%%
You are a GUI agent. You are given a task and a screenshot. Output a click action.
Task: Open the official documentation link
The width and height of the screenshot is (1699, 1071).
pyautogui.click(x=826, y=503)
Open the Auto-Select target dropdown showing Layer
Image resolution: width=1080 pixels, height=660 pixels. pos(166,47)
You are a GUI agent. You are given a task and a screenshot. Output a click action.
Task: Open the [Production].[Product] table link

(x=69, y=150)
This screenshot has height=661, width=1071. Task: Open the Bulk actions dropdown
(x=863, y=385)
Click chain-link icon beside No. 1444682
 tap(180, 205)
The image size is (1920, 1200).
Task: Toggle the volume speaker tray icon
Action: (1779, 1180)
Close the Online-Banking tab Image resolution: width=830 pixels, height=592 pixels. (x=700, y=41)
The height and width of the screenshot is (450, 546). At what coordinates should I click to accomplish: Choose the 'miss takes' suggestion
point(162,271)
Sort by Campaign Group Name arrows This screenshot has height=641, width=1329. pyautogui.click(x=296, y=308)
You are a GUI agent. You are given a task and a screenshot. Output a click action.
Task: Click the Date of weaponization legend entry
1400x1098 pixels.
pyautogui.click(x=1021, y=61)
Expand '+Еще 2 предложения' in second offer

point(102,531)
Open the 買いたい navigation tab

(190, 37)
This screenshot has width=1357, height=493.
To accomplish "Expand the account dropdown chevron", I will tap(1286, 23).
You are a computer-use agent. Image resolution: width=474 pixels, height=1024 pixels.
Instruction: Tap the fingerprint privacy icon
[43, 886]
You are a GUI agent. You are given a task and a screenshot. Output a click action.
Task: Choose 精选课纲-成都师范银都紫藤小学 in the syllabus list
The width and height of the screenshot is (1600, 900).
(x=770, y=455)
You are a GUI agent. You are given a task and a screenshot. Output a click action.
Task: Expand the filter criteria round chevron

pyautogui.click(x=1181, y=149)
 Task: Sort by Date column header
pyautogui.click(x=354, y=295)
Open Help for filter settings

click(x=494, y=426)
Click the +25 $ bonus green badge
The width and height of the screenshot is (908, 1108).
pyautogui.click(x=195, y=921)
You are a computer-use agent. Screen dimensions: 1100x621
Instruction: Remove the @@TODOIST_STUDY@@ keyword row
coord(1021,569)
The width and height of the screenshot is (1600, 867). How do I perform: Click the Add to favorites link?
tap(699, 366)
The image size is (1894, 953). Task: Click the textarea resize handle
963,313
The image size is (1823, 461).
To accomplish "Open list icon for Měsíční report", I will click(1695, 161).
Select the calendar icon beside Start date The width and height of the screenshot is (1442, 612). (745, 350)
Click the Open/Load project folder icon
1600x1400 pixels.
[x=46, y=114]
%%
- _SET TASK_: Print every one of the entries above again, word for word and in the same order.

- _FULL OUTPUT_:
You are a GUI agent. You are given a task and a screenshot. Output a click action.
Task: Open the official documentation link
The width and height of the screenshot is (1699, 1071).
pyautogui.click(x=826, y=503)
Open the Auto-Select target dropdown showing Layer
Image resolution: width=1080 pixels, height=660 pixels. pos(166,47)
You are a GUI agent. You are given a task and a screenshot. Output a click action.
Task: Open the [Production].[Product] table link

(x=69, y=150)
This screenshot has height=661, width=1071. Task: Open the Bulk actions dropdown
(x=863, y=385)
Click chain-link icon beside No. 1444682
 tap(180, 205)
The image size is (1920, 1200).
Task: Toggle the volume speaker tray icon
Action: (1779, 1180)
Close the Online-Banking tab Image resolution: width=830 pixels, height=592 pixels. (x=700, y=41)
The height and width of the screenshot is (450, 546). At what coordinates should I click to accomplish: Choose the 'miss takes' suggestion
point(162,271)
Sort by Campaign Group Name arrows This screenshot has height=641, width=1329. pyautogui.click(x=296, y=308)
You are a GUI agent. You are given a task and a screenshot. Output a click action.
Task: Click the Date of weaponization legend entry
1400x1098 pixels.
pyautogui.click(x=1021, y=61)
Expand '+Еще 2 предложения' in second offer

point(102,531)
Open the 買いたい navigation tab

(190, 37)
This screenshot has width=1357, height=493.
To accomplish "Expand the account dropdown chevron", I will tap(1286, 23).
You are a computer-use agent. Image resolution: width=474 pixels, height=1024 pixels.
Instruction: Tap the fingerprint privacy icon
[43, 886]
You are a GUI agent. You are given a task and a screenshot. Output a click action.
Task: Choose 精选课纲-成都师范银都紫藤小学 in the syllabus list
The width and height of the screenshot is (1600, 900).
(x=770, y=455)
You are a GUI agent. You are given a task and a screenshot. Output a click action.
Task: Expand the filter criteria round chevron

pyautogui.click(x=1181, y=149)
 Task: Sort by Date column header
pyautogui.click(x=354, y=295)
Open Help for filter settings

click(x=494, y=426)
Click the +25 $ bonus green badge
The width and height of the screenshot is (908, 1108).
pyautogui.click(x=195, y=921)
You are a computer-use agent. Screen dimensions: 1100x621
Instruction: Remove the @@TODOIST_STUDY@@ keyword row
coord(1021,569)
The width and height of the screenshot is (1600, 867). How do I perform: Click the Add to favorites link?
tap(699, 366)
The image size is (1894, 953). Task: Click the textarea resize handle
963,313
The image size is (1823, 461).
To accomplish "Open list icon for Měsíční report", I will click(1695, 161).
Select the calendar icon beside Start date The width and height of the screenshot is (1442, 612). (745, 350)
Click the Open/Load project folder icon
1600x1400 pixels.
[x=46, y=114]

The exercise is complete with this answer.